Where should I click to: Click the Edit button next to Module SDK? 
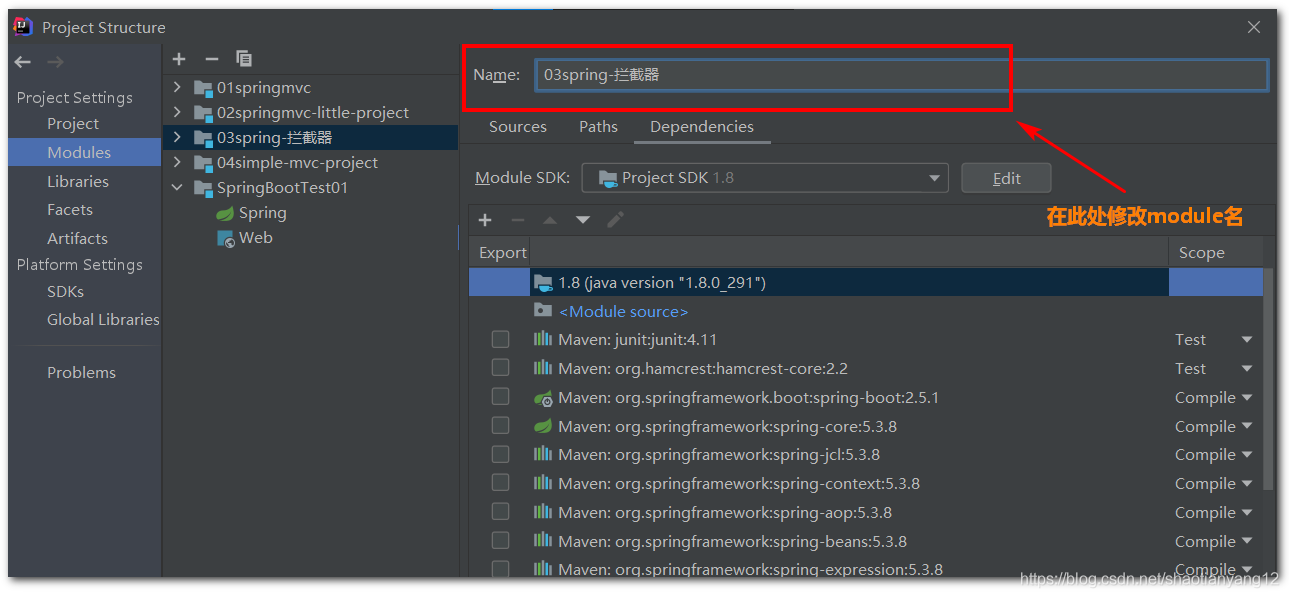tap(1006, 178)

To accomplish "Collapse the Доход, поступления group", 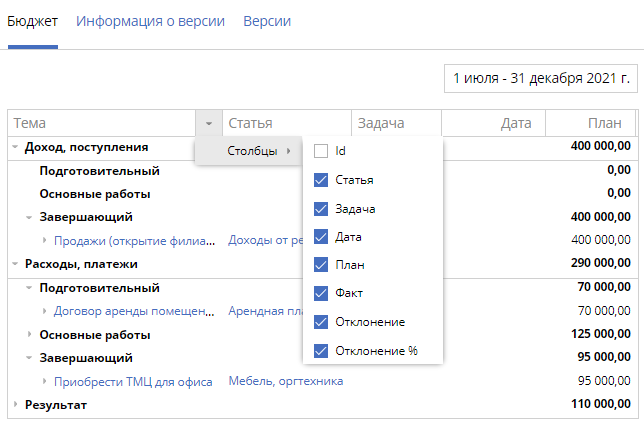I will pos(15,147).
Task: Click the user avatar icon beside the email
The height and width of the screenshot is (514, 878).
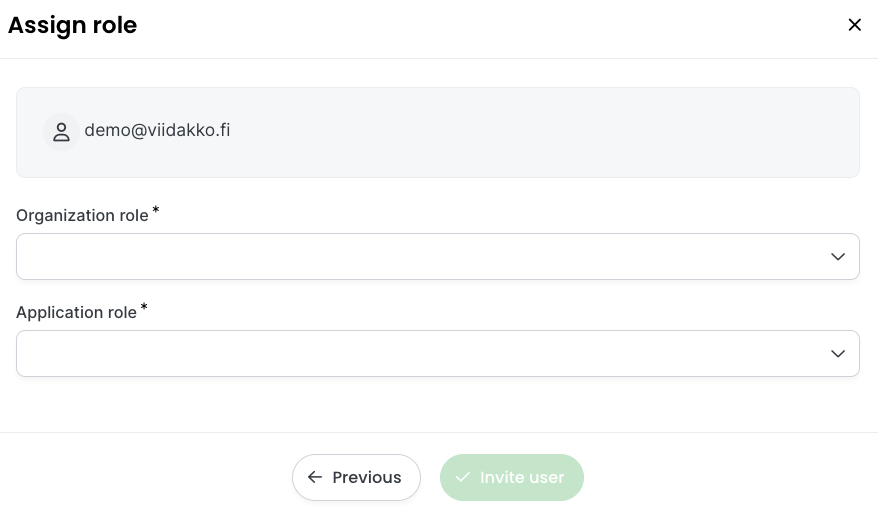Action: (x=61, y=132)
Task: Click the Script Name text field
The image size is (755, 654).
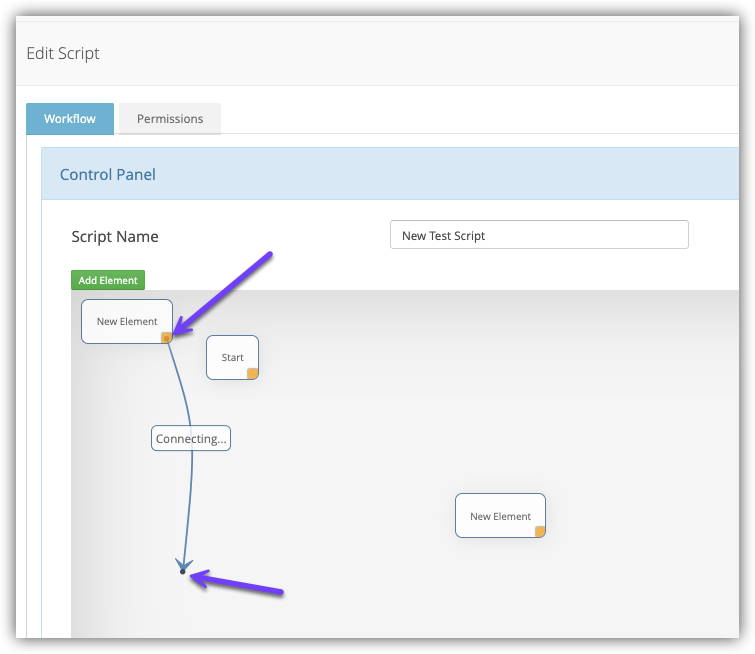Action: pos(539,235)
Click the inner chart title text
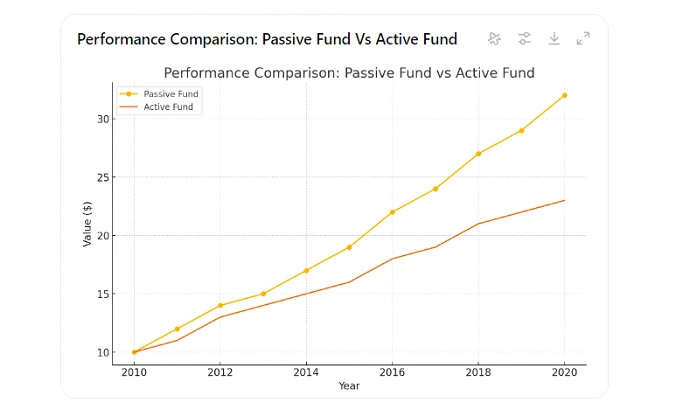The image size is (675, 408). click(349, 73)
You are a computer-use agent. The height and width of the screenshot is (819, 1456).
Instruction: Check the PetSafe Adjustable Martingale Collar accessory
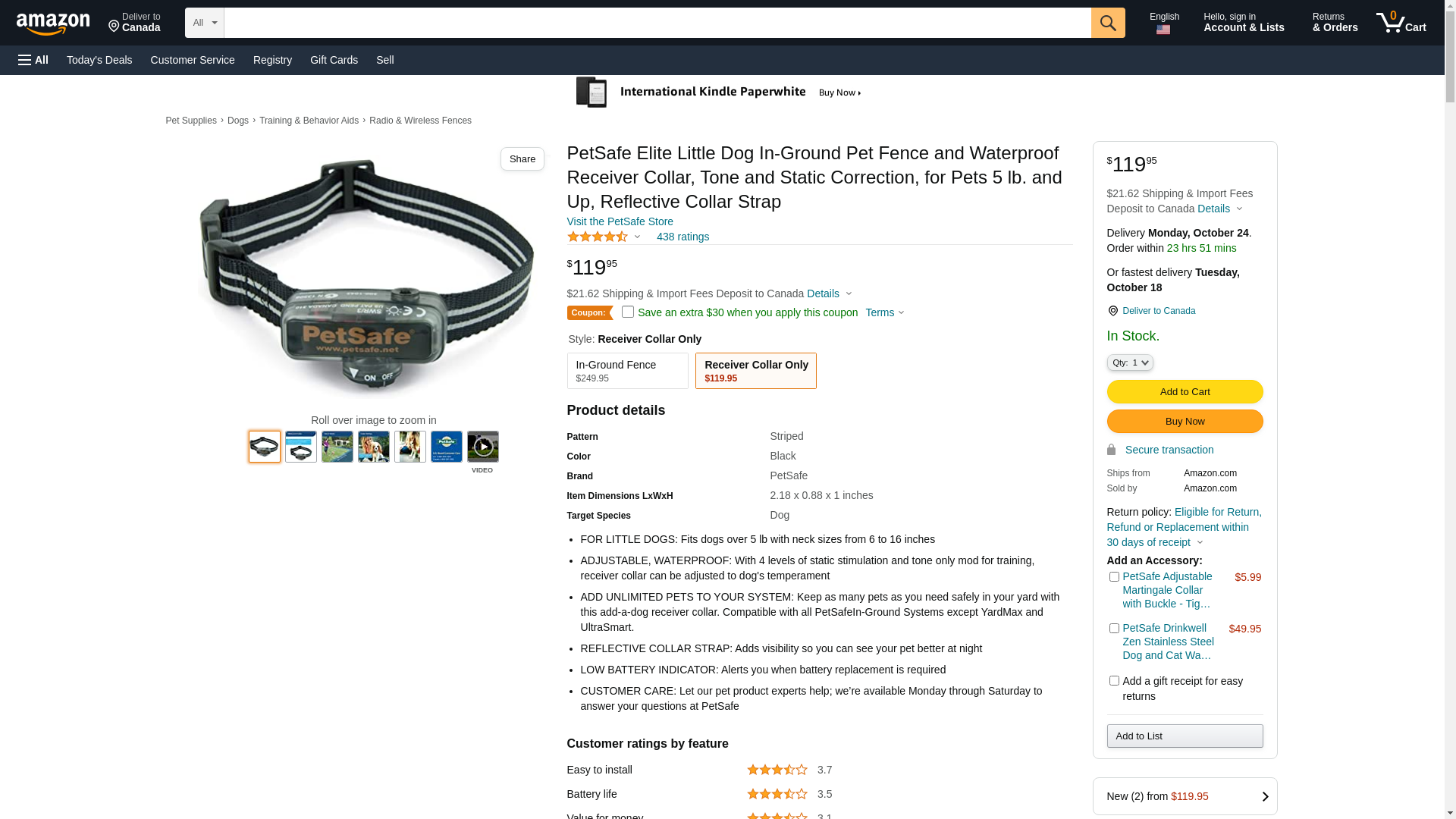click(x=1114, y=577)
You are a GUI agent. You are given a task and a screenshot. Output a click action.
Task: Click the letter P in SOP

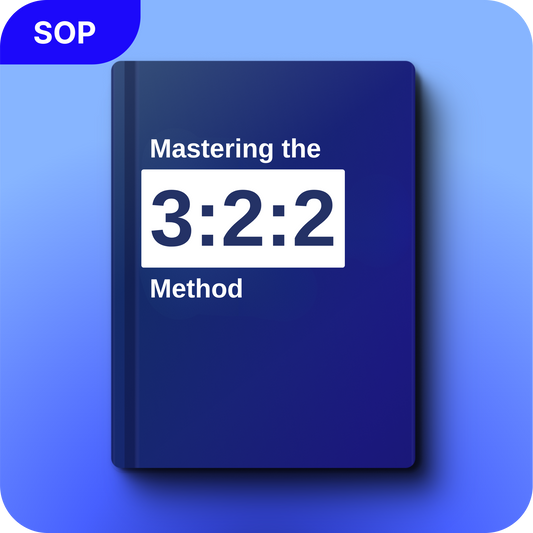coord(87,33)
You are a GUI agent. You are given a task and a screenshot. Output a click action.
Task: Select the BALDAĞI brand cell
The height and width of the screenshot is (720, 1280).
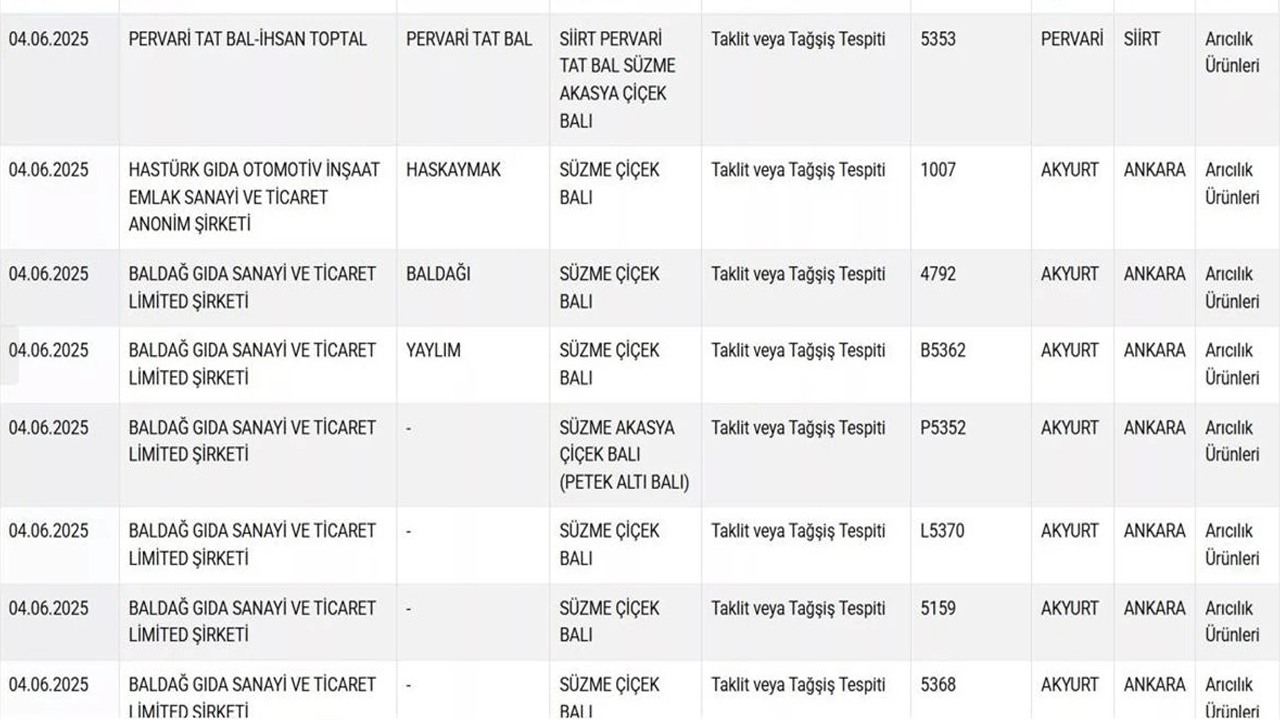pyautogui.click(x=438, y=274)
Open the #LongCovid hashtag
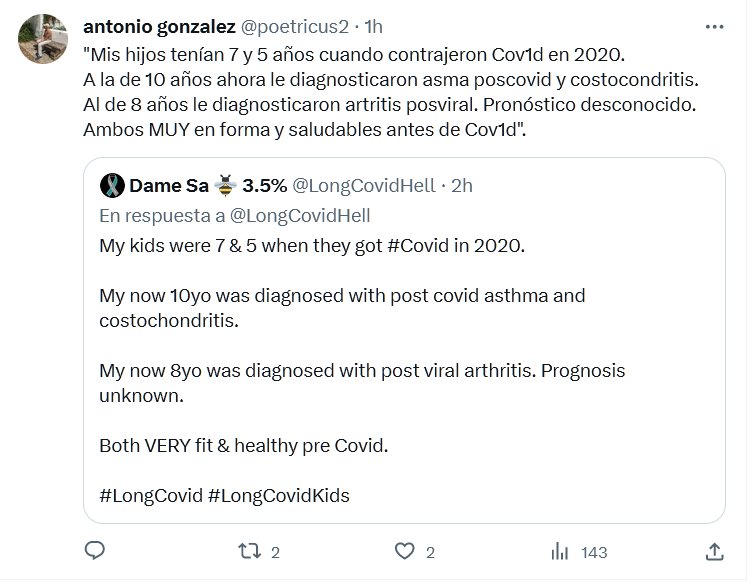The image size is (756, 582). pos(150,496)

----------------------------------------

### [TASK DETAILS]
Your copy should hold exactly the lines from the line bearing "The image size is (755, 654)." through the end of the data, both included, and no pictures or anything further.

### [OUTPUT OF THE EXERCISE]
The image size is (755, 654).
Action: pos(539,235)
Click the inner chart title text
The image size is (675, 408). click(349, 73)
You are a computer-use agent. The height and width of the screenshot is (819, 1456).
Instruction: Check the PetSafe Adjustable Martingale Collar accessory
click(x=1114, y=577)
You are a GUI agent. You are given a task and a screenshot. Output a click action.
Task: Click the letter P in SOP

coord(87,33)
You are a GUI agent. You are given a task and a screenshot. Output a click action.
Task: Select the BALDAĞI brand cell
The height and width of the screenshot is (720, 1280).
pyautogui.click(x=438, y=274)
Open the #LongCovid hashtag
The image size is (756, 582). pos(150,496)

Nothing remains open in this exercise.